Mais si l'on peut décrire le dessin des caractères de manière géométrique, on peut aussi décrire des figures géométriques quelconques, des schémas... bref, tout un tas de choses fort utiles qui n'a nullement besoin d'être coincé au fin fond d'une police de caractères. C'est pour cela que le logiciel et le langage Metafont furent par la suite modifiés par un étudiant de Knuth, John D. Hobby, pour donner MetaPost. MetaPost, c'est donc presque comme Metafont : en entrée, une description de figure géométrique — que l'on peut faire largement avec les concepts du plan complexe — et en sortie, la figure dans un format vectoriel ou non (PostScript, SVG ou PNG dans les versions actuelles). Le langage MetaPost a de grandes qualités : résolution automatique et transparente des systèmes linéaires sous-jacents aux relations écrites entre les inconnues, qui peuvent être par exemple les affixes de certains points, les coordonnées $x$ ou $y$ d'autres, des coefficients de la matrice d'une transformation affine du plan, etc. C'est juste dommage qu'il ait été conçu bien avant le format PDF avec sa notion de transparence, et encore plus longtemps avant TikZ et PGF...

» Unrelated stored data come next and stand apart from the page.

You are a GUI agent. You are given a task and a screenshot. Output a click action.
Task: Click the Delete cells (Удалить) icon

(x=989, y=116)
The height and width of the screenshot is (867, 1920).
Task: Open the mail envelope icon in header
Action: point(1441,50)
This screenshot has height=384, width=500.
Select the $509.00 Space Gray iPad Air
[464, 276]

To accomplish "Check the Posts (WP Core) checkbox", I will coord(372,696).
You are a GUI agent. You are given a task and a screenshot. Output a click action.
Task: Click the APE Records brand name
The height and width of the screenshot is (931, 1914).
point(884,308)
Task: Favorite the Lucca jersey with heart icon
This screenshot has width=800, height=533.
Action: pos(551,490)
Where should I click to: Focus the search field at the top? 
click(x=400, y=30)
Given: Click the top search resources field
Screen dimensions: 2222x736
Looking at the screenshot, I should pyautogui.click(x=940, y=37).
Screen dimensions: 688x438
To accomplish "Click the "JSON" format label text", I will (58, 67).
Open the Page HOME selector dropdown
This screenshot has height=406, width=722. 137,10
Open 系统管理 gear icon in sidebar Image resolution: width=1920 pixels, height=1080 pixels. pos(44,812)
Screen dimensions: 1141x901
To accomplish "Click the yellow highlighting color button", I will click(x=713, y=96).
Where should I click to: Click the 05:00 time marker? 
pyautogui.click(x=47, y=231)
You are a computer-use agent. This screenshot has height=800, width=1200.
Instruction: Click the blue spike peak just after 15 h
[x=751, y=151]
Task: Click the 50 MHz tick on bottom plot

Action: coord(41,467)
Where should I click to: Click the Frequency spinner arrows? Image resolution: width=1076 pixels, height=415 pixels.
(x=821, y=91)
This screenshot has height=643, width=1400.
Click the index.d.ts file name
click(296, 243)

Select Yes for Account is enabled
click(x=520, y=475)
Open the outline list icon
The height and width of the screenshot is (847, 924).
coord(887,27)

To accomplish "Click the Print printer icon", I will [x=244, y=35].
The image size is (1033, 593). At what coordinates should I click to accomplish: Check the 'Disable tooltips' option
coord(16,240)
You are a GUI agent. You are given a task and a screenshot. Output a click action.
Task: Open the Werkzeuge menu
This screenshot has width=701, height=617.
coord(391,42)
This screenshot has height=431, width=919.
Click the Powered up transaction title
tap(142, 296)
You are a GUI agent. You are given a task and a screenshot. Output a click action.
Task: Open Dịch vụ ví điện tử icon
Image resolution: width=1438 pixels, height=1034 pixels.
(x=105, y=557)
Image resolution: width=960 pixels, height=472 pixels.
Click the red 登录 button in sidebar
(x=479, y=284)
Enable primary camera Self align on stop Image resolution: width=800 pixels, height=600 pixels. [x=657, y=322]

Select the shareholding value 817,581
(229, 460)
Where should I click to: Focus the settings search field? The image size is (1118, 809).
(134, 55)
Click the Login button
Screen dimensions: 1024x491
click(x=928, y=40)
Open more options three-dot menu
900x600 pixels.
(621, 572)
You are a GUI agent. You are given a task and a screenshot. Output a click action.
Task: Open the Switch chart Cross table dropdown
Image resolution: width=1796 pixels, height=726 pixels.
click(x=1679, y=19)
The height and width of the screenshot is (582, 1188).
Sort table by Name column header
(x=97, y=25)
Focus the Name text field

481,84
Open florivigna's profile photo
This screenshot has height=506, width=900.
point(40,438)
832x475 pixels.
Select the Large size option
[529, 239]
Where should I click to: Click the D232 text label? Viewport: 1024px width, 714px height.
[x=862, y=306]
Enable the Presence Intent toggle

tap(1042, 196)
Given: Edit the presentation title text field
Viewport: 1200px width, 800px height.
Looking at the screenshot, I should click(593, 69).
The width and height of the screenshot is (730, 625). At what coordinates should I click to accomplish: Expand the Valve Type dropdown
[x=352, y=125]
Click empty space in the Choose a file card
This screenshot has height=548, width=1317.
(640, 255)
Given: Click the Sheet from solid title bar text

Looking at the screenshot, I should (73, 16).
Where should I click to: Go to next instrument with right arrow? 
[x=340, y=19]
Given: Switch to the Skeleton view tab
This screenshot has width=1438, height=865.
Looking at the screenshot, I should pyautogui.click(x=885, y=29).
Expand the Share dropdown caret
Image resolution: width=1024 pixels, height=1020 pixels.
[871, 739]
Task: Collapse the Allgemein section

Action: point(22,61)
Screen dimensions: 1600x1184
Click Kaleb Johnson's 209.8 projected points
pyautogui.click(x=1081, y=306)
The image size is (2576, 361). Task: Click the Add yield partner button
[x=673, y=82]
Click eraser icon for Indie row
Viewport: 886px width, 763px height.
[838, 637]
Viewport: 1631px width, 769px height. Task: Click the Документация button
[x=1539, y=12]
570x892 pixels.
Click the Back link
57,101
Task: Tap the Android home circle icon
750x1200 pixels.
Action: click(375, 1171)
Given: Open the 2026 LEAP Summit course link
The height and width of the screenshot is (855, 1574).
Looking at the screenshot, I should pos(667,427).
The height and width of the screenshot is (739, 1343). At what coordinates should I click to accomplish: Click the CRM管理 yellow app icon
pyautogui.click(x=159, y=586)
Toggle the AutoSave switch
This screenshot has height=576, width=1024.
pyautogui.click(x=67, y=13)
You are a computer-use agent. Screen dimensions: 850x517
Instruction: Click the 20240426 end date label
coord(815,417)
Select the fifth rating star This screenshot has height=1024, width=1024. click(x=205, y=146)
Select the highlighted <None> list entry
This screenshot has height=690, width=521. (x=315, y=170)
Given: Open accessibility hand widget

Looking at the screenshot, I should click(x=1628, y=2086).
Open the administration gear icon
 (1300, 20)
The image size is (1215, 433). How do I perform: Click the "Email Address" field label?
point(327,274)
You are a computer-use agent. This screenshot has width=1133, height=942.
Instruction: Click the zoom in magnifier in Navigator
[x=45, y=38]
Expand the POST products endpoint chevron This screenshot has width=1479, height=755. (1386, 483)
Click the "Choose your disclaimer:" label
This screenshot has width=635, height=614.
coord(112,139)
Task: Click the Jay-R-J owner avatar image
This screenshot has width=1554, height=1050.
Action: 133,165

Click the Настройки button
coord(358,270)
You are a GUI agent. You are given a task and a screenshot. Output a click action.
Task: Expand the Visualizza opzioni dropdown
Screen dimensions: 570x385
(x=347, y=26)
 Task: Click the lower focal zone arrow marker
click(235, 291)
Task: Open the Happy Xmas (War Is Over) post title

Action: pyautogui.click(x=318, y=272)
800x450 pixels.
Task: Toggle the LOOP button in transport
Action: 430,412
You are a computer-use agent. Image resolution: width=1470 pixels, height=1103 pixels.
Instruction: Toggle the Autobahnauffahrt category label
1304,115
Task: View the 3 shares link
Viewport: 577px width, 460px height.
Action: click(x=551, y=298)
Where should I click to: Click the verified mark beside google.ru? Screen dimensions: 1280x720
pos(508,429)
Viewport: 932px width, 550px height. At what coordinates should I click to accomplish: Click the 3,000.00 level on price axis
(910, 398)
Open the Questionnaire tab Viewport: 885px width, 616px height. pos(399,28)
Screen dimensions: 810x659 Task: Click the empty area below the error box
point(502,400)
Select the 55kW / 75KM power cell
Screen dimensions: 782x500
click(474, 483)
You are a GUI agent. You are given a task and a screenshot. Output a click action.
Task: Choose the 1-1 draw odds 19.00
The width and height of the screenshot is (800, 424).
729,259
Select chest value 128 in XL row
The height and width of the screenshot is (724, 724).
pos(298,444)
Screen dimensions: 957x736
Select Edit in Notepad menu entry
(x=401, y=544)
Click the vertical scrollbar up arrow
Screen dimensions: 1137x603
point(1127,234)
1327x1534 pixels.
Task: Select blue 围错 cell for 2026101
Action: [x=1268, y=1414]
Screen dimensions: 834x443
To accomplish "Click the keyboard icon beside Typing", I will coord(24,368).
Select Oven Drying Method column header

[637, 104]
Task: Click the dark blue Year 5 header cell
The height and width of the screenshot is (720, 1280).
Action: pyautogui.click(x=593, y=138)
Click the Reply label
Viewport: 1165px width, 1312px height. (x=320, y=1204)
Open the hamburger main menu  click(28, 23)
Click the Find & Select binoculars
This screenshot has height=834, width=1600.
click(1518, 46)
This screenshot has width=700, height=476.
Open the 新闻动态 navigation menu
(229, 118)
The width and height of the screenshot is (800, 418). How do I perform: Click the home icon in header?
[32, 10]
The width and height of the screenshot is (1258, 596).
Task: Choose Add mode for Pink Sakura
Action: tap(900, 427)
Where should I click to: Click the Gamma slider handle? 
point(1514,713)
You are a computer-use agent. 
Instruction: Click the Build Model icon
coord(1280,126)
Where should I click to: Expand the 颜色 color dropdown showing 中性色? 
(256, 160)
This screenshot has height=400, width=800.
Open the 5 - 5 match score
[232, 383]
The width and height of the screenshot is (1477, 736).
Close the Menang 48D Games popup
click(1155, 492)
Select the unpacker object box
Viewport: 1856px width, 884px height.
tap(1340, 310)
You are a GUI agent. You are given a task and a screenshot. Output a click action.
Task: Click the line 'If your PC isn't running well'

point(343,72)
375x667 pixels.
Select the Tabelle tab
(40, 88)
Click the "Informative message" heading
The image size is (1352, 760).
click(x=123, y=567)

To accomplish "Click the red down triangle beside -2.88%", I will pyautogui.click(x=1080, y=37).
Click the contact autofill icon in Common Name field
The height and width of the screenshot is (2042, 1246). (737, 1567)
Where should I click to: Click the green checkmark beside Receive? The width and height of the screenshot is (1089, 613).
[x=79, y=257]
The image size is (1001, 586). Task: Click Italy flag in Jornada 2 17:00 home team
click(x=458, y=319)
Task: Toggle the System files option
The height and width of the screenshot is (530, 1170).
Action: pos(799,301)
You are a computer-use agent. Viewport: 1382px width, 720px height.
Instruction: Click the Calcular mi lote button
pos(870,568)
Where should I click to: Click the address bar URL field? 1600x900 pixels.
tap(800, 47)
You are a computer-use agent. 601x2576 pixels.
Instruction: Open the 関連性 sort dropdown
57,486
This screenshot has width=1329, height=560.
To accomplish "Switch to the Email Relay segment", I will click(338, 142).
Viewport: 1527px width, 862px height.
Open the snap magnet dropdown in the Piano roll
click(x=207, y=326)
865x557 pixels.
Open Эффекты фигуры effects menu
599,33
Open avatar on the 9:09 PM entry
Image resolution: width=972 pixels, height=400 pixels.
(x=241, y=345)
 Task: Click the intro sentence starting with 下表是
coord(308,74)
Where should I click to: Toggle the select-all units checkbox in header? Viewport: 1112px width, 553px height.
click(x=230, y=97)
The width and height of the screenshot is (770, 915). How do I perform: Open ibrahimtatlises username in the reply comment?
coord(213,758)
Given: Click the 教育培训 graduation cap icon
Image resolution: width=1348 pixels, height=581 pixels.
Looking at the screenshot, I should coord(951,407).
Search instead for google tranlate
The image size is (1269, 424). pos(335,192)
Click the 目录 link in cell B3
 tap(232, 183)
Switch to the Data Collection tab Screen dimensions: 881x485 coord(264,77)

Pour revenir à l'article, il retrace les grandes lignes de la vie de Knuth (au moins sa carrière) avec des témoignages de diverses personnes l'ayant cotoyé. On y trouvera quelques anecdotes sympathiques comme celle-ci, que je traduirai si quelqu'un le souhaite :
This decade-long detour took place back in the age when computers were shared among users and ran faster at night while most humans slept. So Dr. Knuth switched day into night, shifted his schedule by 12 hours and mapped his student appointments to Fridays from 8 p.m. to midnight. Dr. Broder recalled, “When I told my girlfriend that we can’t do anything Friday night because Friday night at 10 I have to meet with my adviser, she thought, ‘This is something that is so stupid it must be true.’”

Bonne lecture.

Edit : j'avais initialement présenté l'article comme une interview de Donald Knuth, mais il n'y a guère plus d'une ou deux phrases qui semblent avoir été prononcées par Knuth devant le journaliste. J'ai donc requalifié l'œuvre en portrait.

Notes de bas de page :
  1. Grosso modo de 1977 à 1989, mais les dernières corrections de sa main datent de 2014.
  2. D'après le Wikipédia anglophone, le papa de D. E. Knuth a été patron d'une petite imprimerie et enseignant-bibliothécaire, sans doute cela a-t-il joué un rôle sur la relation de son fils aux ouvrages imprimés.
  3. A - The TeXbook
    B - TeX: The Program
    C - The METAFONTbook
    D - METAFONT: The Program
    E - Computer Modern Typefaces
  4. En fait, en WEB, c'est-à-dire un système qui fait vivre le code avec sa documentation, les deux étant littéralement entremêlés (voir par exemple tex.web). Le programme TANGLE en extrait le code Pascal compilable, tandis que WEAVE se charge de la documentation, formatée avec TeX pour l'impression.